Le style est direct, les mots abrupts. L’initiative de la présidente de l’université Paul-Valéry, à Montpellier, n’a qu’un seul objet : faire savoir au chef de l’Etat « ce que travailler dans une université sous-encadrée veut dire réellement au quotidien ». « Savoir et se taire, c’est être complice, je ne peux pas taire cette injustice », expose Anne Fraïsse, dans sa lettre à Emmanuel Macron, envoyée lundi 26 janvier, que Le Monde a pu lire en amont.

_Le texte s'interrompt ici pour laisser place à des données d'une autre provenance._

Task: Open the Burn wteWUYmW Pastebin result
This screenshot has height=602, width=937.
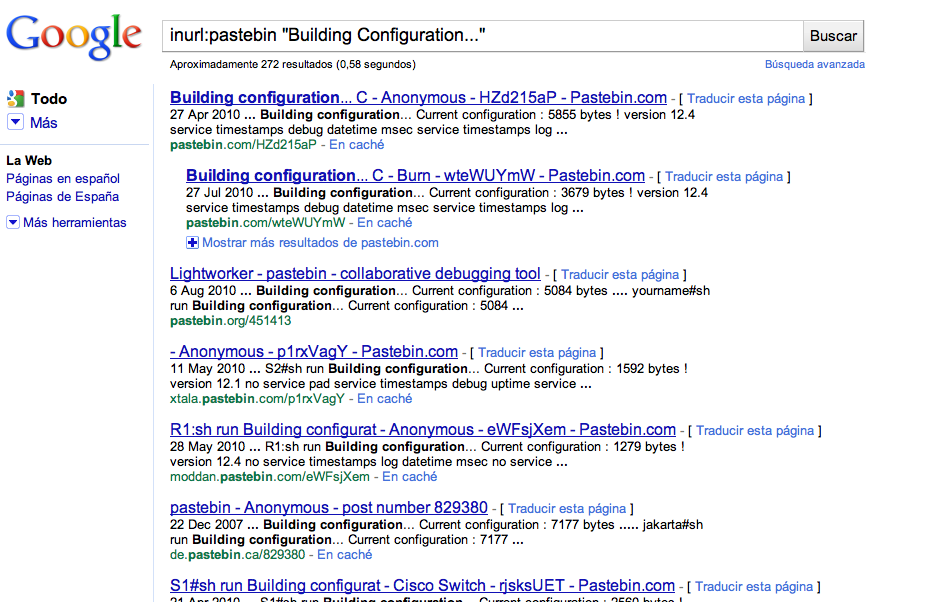Action: click(415, 176)
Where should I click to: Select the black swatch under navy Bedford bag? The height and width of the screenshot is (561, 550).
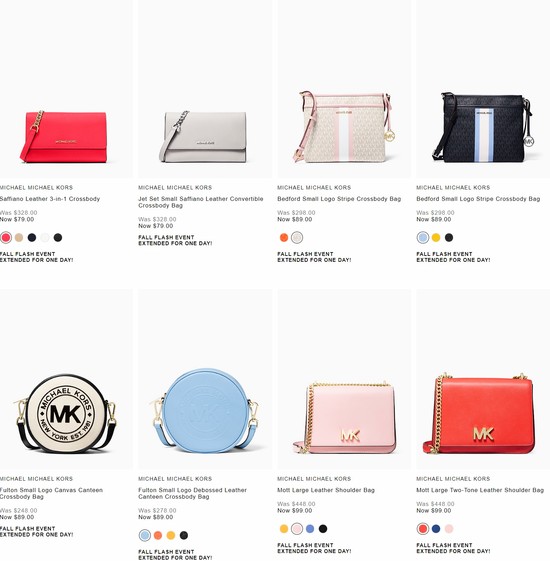(449, 238)
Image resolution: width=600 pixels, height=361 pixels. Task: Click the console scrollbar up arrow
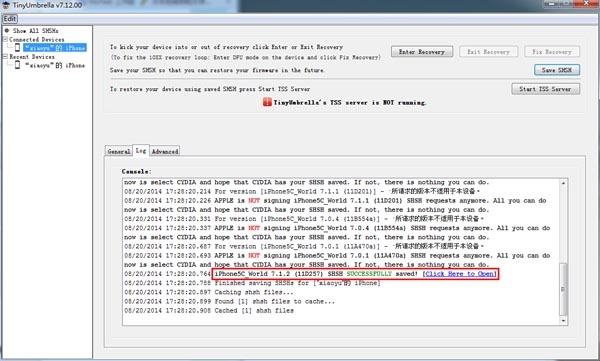[563, 183]
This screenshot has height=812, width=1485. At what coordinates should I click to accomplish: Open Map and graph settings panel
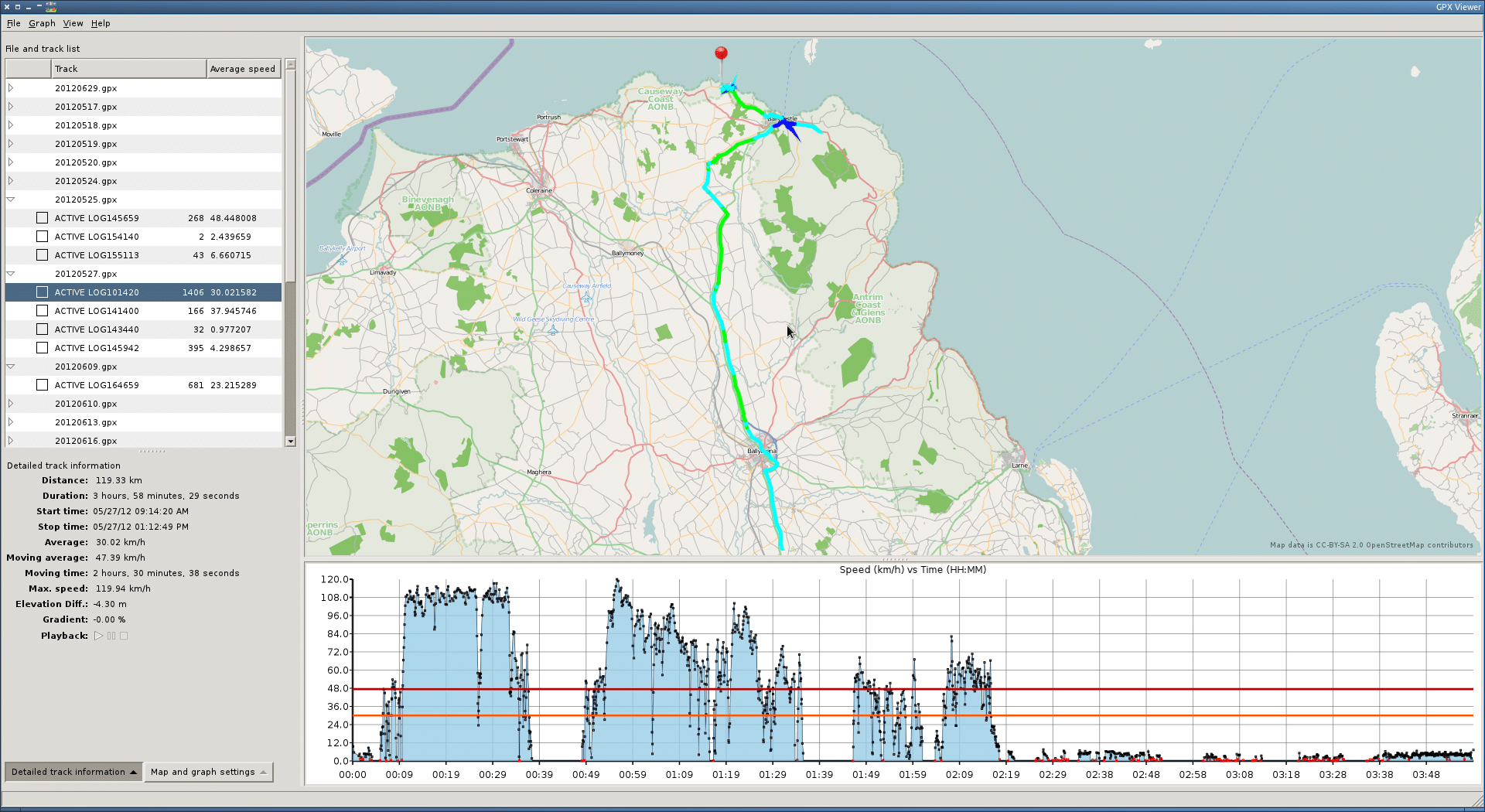coord(209,772)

La missive fait figure d’acte désespéré, alors qu’ont débuté, le 8 janvier, les assises du financement des universités, un événement duquel le ministre de l’enseignement supérieur, Philippe Baptiste, compte tirer un « diagnostic partagé, rigoureux et incontestable sur la situation financière des universités ».

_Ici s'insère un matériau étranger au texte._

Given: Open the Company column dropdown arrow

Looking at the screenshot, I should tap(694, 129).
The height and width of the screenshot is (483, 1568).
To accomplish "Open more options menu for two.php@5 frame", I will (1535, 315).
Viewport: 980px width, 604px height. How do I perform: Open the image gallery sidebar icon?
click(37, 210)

A l’automne 2025, au moment des débats budgétaires, le ministre avait souhaité relativiser la situation des universités, lors de son audition devant la commission de la culture et de l’éducation au Sénat : il avait estimé que « ce n’est pas Zola non plus », suscitant un tollé dans la communauté universitaire. Rappelons que le Conseil d’analyse économique, qui conseille Matignon, avait considéré en décembre 2021 les universités comme « sous-financées » depuis les années 2010.